La tubercolosi torna a far paura. Soprattutto tra gli italiani in divisa.
A Napoli, Grosseto e Taranto in pochi mesi sono stati segnalati circa una decina di casi. A essere risultati positivi alle analisi per la tubercolina sono gli agenti della scientifica della Polizia di Stato in servizio presso gli uffici immigrazione.
A lanciare l’allarme e a segnalare i casi al Ministero dell’Interno, a quello della Sanità e al capo della Polizia, Antonio Manganelli, è stato proprio il Consap, la Confederazione sindacale autonoma della Polizia di Stato.
La lettera è arrivata sulle scrivanie della Capitale lo scorso 10 luglio, indicava un singolo caso nella questura del capoluogo partenopeo.

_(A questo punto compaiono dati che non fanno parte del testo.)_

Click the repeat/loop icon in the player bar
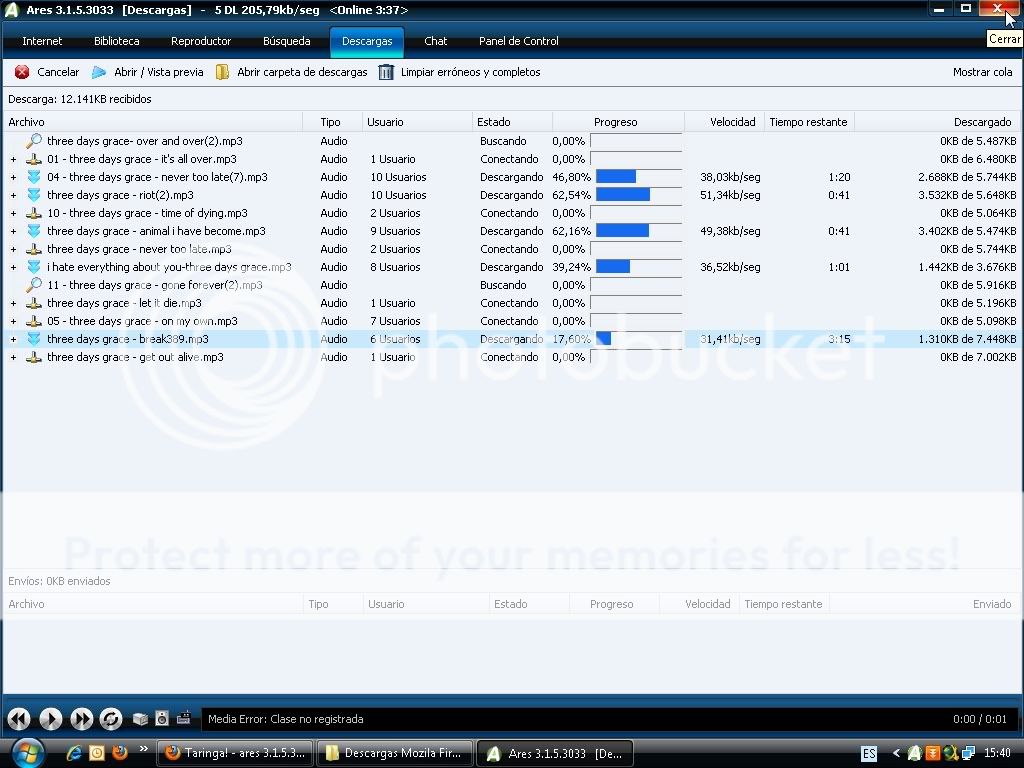Viewport: 1024px width, 768px height. pyautogui.click(x=111, y=719)
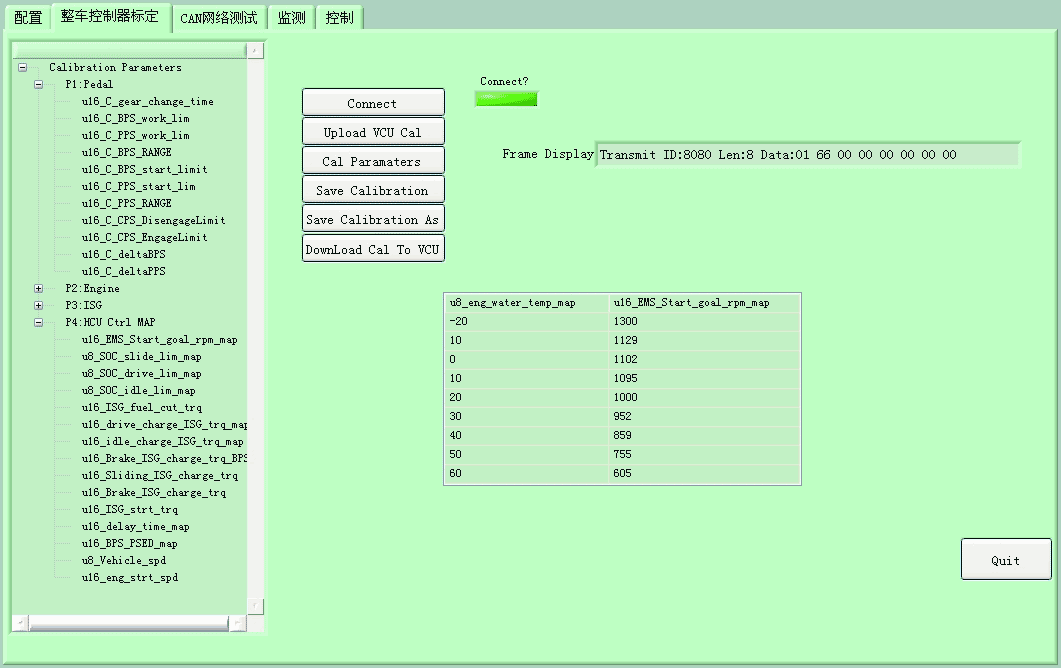The width and height of the screenshot is (1061, 668).
Task: Select u16_C_gear_change_time parameter in tree
Action: [x=147, y=102]
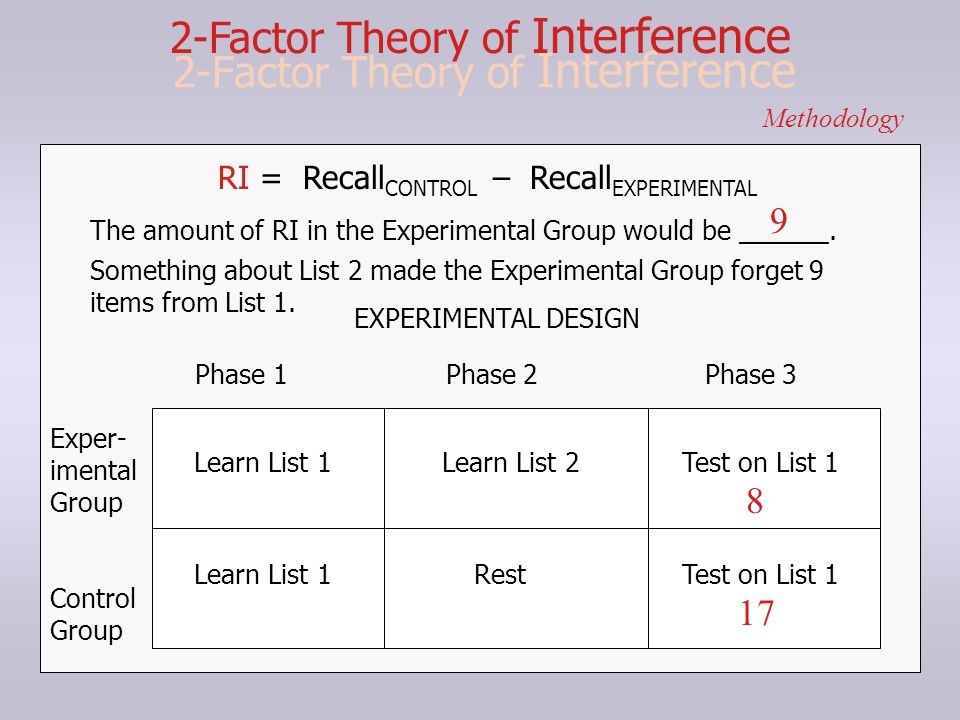This screenshot has height=720, width=960.
Task: Click the 'EXPERIMENTAL DESIGN' heading
Action: click(x=497, y=319)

L’agente è rimasto contagiato dopo un fotosegnalamento ad una clandestina ivoriana affetta dalla malattia. Insospettiti dal continuo tossire della donna, i poliziotti hanno scoperto che solo pochi giorni prima era stata dimessa dal reperato di malattie infettive dell’ospedale “Cotugno” di Napoli dove era stata curata proprio per tubercolosi. Il fatto risale al 12 febbbraio di quest’anno. Tutti gli agenti in servizio alla scientifica e presso l’ufficio immigrazione si sono sottoposti immediatamente al test di Mantoux e i locali sono stati trattati. Ma dopo alcuni mesi d’incubazione, a luglio, il primo caso: un agente. Pochi giorni ancora ed ecco che i poliziotti contagiati sono saliti a tre.
Stessa cosa anche se in periodi diversi ma con modalidà pressochè identiche, per gli agenti della scientifica della città toscana e per quelli in servizio in un commissariato della provincia di Taranto. Tutti contagiati durante i fotosegnalamenti di clandestini.
“Siamo preoccupati per la salute degli agenti e per lo stato d’animo con il quale si presentano a lavorare ogni mattina” spiega Pietro Taccogna, segretario nazionale Consa”: “I poliziotti chiedono più sicurezza per poter tornare a casa dai loro cari senza correre il rischio di contagiarli”. L’agente della scientifica della questura napoletana è sposato e padre di tre figli. “C’è una scarsa attenzione in materia di immigrazione da parte del nostro Dipartimento”, puntualizza Taccogna.
Anche il segretario della Consap di Napoli, Sergio Scalzo, tuona: “Ho segnalato personalmente la situazione sia al questore che ai vertici della Polizia ma non ho ricevuto alcuna risposta”.
Il Questore della città partenopea, Santi Giuffrè a Panorama.it chiarisce e sdrammatizza: “Si sono registrati casi di sensibilità alla malattia tra gli agenti in servizio nella Questura ma non si può parlare di contagio“. Poi prosegue: “Abbiamo sia all’epoca dei fatti che successivamente attuato tutte le procedure previste in casi di contagi e malattie per rendere idonei e salubri i locali dove i poliziotti ogni giorno sono chiamati a lavorare”.
Ma sempre il sindacato nazionale Consap lancia un altro allarme, quello per l’influenza H1N1. “Siamo preoccupati per gli agenti in servizio presso gli aeroporti italiani” continua Pietro Taccogna “abbiamo chiesto che siano cambiati periodicamente i filtri dell’aria all’interno degli scali per garantire la “pulizia” degli ambienti in cui sono chiamati ad operare. Oltre a mascherine e guanti”. La prima richiesta è stata effettuata formalmente, alcune settimane fa, all’aeroporto “Galileo Galilei” di Pisa.